Excerpt provided:
:::
A Guinness World Record was broken this past weekend when 173 million citizens gathered at over 3,000 events in more than 120 countries demanding that their governments eradicate poverty and achieve the Millennium Development Goals (MDGs).

“Stand Up, Take Action, End Poverty Now!” has been certified as the largest mobilisation of human beings in recorded history. In India, 23 million people participated in the campaign, up by 14 million over last year.

Addressing a press conference here on Thursday, United Nations Millennium Campaign Deputy Director and Asian head, Minar Pimple, said the purpose of the massive mobilisation in India was to increase accountability of governance both at the local and national levels. “The mobilisation campaign was also effective in the neighbouring countries. In New York, UN Secretary-General Ban Ki-moon led school children in the meaningful campaign.”
:::
(Stored data)
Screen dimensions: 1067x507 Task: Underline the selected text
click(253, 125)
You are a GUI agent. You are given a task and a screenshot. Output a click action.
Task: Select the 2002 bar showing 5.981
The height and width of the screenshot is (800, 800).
:::
Task item A: From the poverty campaign article, reproduce the passage that begins at the words "A Guinness World" and ends after the words "Development Goals (MDGs).".
Task item B:
Answer these questions using the poverty campaign article:
(i) How many people took part in the campaign in India?
(ii) Who led school children in the campaign in New York?
(iii) In how many countries were events held?
Task item C: Summarize the poverty campaign article in two sentences.

Solution A:
A Guinness World Record was broken this past weekend when 173 million citizens gathered at over 3,000 events in more than 120 countries demanding that their governments eradicate poverty and achieve the Millennium Development Goals (MDGs).

Solution B:
(i) 23 million people.
(ii) UN Secretary-General Ban Ki-moon.
(iii) More than 120 countries.

Solution C: A Guinness World Record was set when 173 million people gathered at over 3,000 events in more than 120 countries to demand that their governments eradicate poverty and achieve the Millennium Development Goals, which made the campaign the largest mobilisation in recorded history. In India, 23 million people took part, and Minar Pimple of the UN Millennium Campaign said the aim there was to increase accountability of governance at the local and national levels.